TRY IT: All lines of the material must be output verbatim.

....

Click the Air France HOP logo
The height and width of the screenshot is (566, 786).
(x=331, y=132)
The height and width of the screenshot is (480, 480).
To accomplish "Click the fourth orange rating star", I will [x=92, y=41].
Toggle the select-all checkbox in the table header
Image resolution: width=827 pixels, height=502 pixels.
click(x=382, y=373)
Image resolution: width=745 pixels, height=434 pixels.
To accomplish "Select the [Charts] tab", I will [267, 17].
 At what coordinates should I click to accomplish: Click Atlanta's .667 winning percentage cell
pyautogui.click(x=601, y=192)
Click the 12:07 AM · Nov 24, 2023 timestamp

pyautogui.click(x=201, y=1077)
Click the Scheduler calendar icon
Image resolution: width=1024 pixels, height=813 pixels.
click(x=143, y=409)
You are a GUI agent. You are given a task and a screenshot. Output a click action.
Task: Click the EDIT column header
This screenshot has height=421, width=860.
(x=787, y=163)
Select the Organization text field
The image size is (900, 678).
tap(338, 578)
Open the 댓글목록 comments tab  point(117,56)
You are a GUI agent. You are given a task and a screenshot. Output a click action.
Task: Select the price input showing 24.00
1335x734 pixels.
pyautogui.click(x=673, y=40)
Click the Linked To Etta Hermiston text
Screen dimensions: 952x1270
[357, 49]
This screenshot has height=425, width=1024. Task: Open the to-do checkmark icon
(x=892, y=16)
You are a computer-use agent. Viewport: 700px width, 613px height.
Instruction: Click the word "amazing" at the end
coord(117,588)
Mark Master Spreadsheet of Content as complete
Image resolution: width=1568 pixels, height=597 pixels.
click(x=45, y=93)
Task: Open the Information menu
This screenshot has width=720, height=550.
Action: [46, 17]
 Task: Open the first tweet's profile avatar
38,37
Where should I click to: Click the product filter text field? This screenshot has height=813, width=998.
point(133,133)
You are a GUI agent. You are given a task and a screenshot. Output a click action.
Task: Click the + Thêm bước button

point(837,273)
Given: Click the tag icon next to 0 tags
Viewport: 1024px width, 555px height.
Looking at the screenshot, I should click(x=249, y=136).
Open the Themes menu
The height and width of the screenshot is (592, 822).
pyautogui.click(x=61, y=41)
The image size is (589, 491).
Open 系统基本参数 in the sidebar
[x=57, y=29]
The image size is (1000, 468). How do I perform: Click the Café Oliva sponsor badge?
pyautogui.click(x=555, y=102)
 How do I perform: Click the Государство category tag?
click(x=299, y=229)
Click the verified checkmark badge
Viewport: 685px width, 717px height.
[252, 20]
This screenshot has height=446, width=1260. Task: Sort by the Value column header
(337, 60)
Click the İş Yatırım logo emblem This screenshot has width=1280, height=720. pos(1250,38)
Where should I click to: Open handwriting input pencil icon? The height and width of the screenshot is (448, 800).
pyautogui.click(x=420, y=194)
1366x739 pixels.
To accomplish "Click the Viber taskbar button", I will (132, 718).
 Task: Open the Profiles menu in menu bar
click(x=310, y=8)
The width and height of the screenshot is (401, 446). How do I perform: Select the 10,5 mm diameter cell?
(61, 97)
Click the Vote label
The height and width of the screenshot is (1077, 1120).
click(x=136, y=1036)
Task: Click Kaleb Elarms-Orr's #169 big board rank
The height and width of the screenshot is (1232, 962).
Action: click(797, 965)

....

ANSWER BELOW:
Click the Air France HOP logo
The height and width of the screenshot is (566, 786).
(x=331, y=132)
The height and width of the screenshot is (480, 480).
To accomplish "Click the fourth orange rating star", I will [x=92, y=41].
Toggle the select-all checkbox in the table header
Image resolution: width=827 pixels, height=502 pixels.
click(x=382, y=373)
Image resolution: width=745 pixels, height=434 pixels.
To accomplish "Select the [Charts] tab", I will [267, 17].
 At what coordinates should I click to accomplish: Click Atlanta's .667 winning percentage cell
pyautogui.click(x=601, y=192)
Click the 12:07 AM · Nov 24, 2023 timestamp

pyautogui.click(x=201, y=1077)
Click the Scheduler calendar icon
Image resolution: width=1024 pixels, height=813 pixels.
click(x=143, y=409)
You are a GUI agent. You are given a task and a screenshot. Output a click action.
Task: Click the EDIT column header
This screenshot has height=421, width=860.
(x=787, y=163)
Select the Organization text field
The image size is (900, 678).
tap(338, 578)
Open the 댓글목록 comments tab  point(117,56)
You are a GUI agent. You are given a task and a screenshot. Output a click action.
Task: Select the price input showing 24.00
1335x734 pixels.
pyautogui.click(x=673, y=40)
Click the Linked To Etta Hermiston text
Screen dimensions: 952x1270
[357, 49]
This screenshot has height=425, width=1024. Task: Open the to-do checkmark icon
(x=892, y=16)
You are a computer-use agent. Viewport: 700px width, 613px height.
Instruction: Click the word "amazing" at the end
coord(117,588)
Mark Master Spreadsheet of Content as complete
Image resolution: width=1568 pixels, height=597 pixels.
click(x=45, y=93)
Task: Open the Information menu
This screenshot has width=720, height=550.
Action: [46, 17]
 Task: Open the first tweet's profile avatar
38,37
Where should I click to: Click the product filter text field? This screenshot has height=813, width=998.
point(133,133)
You are a GUI agent. You are given a task and a screenshot. Output a click action.
Task: Click the + Thêm bước button

point(837,273)
Given: Click the tag icon next to 0 tags
Viewport: 1024px width, 555px height.
Looking at the screenshot, I should click(x=249, y=136).
Open the Themes menu
The height and width of the screenshot is (592, 822).
pyautogui.click(x=61, y=41)
The image size is (589, 491).
Open 系统基本参数 in the sidebar
[x=57, y=29]
The image size is (1000, 468). How do I perform: Click the Café Oliva sponsor badge?
pyautogui.click(x=555, y=102)
 How do I perform: Click the Государство category tag?
click(x=299, y=229)
Click the verified checkmark badge
Viewport: 685px width, 717px height.
[252, 20]
This screenshot has height=446, width=1260. Task: Sort by the Value column header
(337, 60)
Click the İş Yatırım logo emblem This screenshot has width=1280, height=720. pos(1250,38)
Where should I click to: Open handwriting input pencil icon? The height and width of the screenshot is (448, 800).
pyautogui.click(x=420, y=194)
1366x739 pixels.
To accomplish "Click the Viber taskbar button", I will (132, 718).
 Task: Open the Profiles menu in menu bar
click(x=310, y=8)
The width and height of the screenshot is (401, 446). How do I perform: Select the 10,5 mm diameter cell?
(61, 97)
Click the Vote label
The height and width of the screenshot is (1077, 1120).
click(x=136, y=1036)
Task: Click Kaleb Elarms-Orr's #169 big board rank
The height and width of the screenshot is (1232, 962).
Action: click(797, 965)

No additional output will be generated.